KANDANGAN, Aksara.or.id – Menunggu giliran bertemu keluarga di rutan kini tak lagi membosankan bagi anak-anak. Rutan Kelas IIB Kandangan menghadirkan fasilitas buku bacaan anak di ruang tunggu dan area kunjungan warga binaan sebagai bagian dari upaya menciptakan layanan yang lebih ramah keluarga.
Sejak awal September 2026, anak-anak yang datang bersama orang tua atau wali dapat mengisi waktu dengan membaca berbagai buku yang telah disediakan. Mulai dari cerita bergambar, buku mewarnai, hingga bacaan edukatif, semuanya tersedia untuk menemani mereka selama menunggu jadwal kunjungan.
Kehadiran fasilitas ini tidak hanya membuat suasana kunjungan menjadi lebih nyaman, tetapi juga membantu menumbuhkan kebiasaan membaca sejak dini. Dengan membaca, anak-anak dapat belajar sambil bermain sehingga waktu tunggu terasa lebih menyenangkan.
Menariknya, Rutan Kandangan juga menyediakan Buku Pemasyarakatan Kanda–Kinda untuk Anak. Buku ini dikemas dengan bahasa sederhana dan ilustrasi yang ramah anak untuk mengenalkan nilai-nilai positif seperti disiplin, tanggung jawab, serta pentingnya berperilaku baik.

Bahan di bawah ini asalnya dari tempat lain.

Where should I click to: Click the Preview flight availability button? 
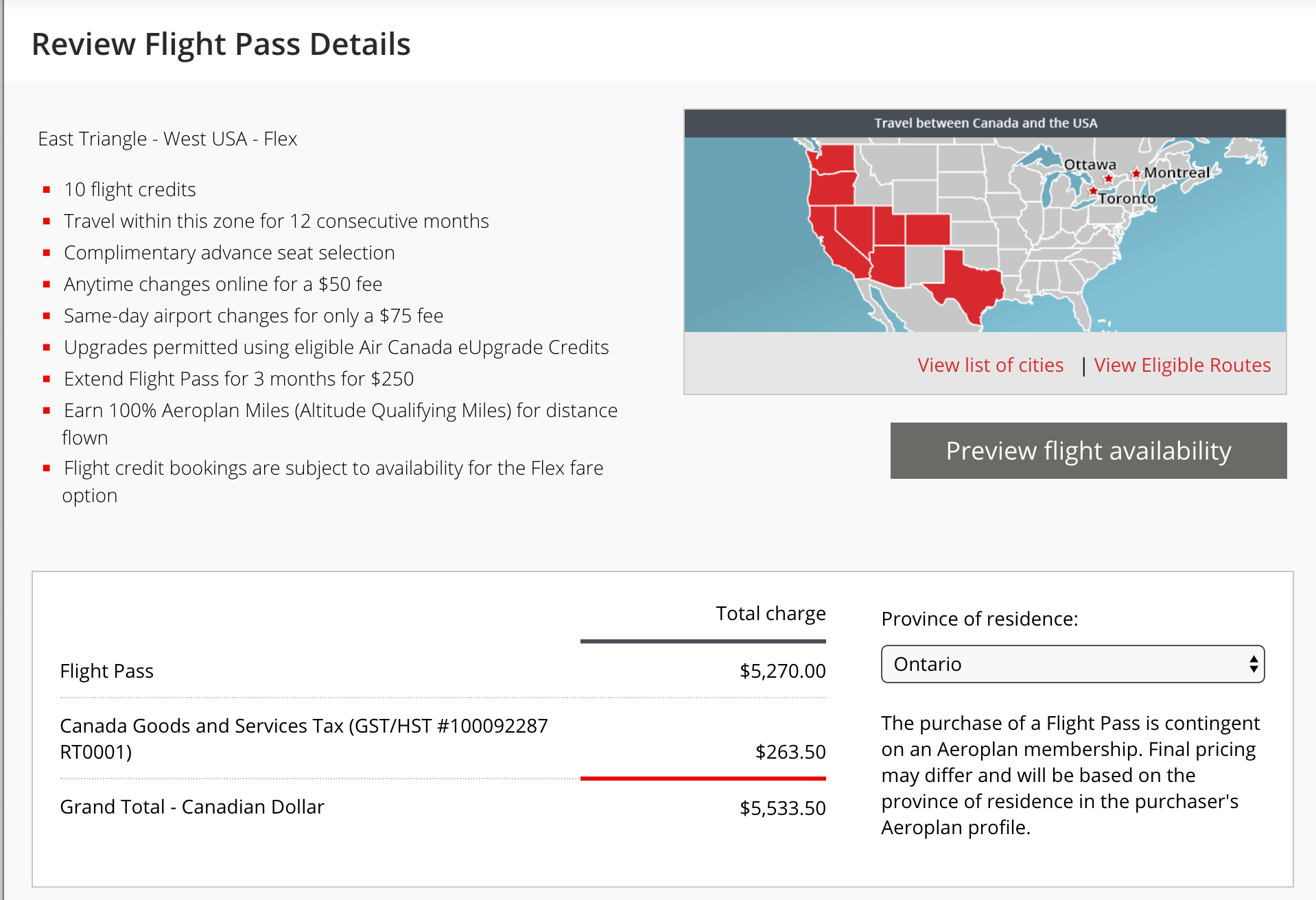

Kepala Rutan Kelas IIB Kandangan, David Petrus Nicolas, mengatakan bahwa kunjungan keluarga seharusnya menjadi momen yang bermakna, tidak hanya bagi warga binaan tetapi juga bagi anak-anak yang datang.
"Anak-anak juga perlu mendapatkan pengalaman yang menyenangkan saat berkunjung. Karena itu, kami menyediakan buku-buku yang bisa mereka baca sambil menunggu. Harapannya, mereka tetap merasa nyaman dan memperoleh manfaat dari kegiatan tersebut," ujarnya.
Dalam pelaksanaannya, petugas turut membantu anak-anak memilih buku yang sesuai dengan usia dan minat mereka. Respons dari para pengunjung pun cukup positif. Banyak orang tua mengaku anak-anak menjadi lebih antusias saat diajak berkunjung karena memiliki aktivitas yang bermanfaat selama menunggu.
Ke depan, Rutan Kandangan berencana menambah koleksi bacaan serta mengembangkan pojok baca yang lebih nyaman di area kunjungan. Langkah ini menjadi bagian dari komitmen menghadirkan layanan pemasyarakatan yang humanis, sekaligus mendukung tumbuh kembang anak melalui budaya literasi.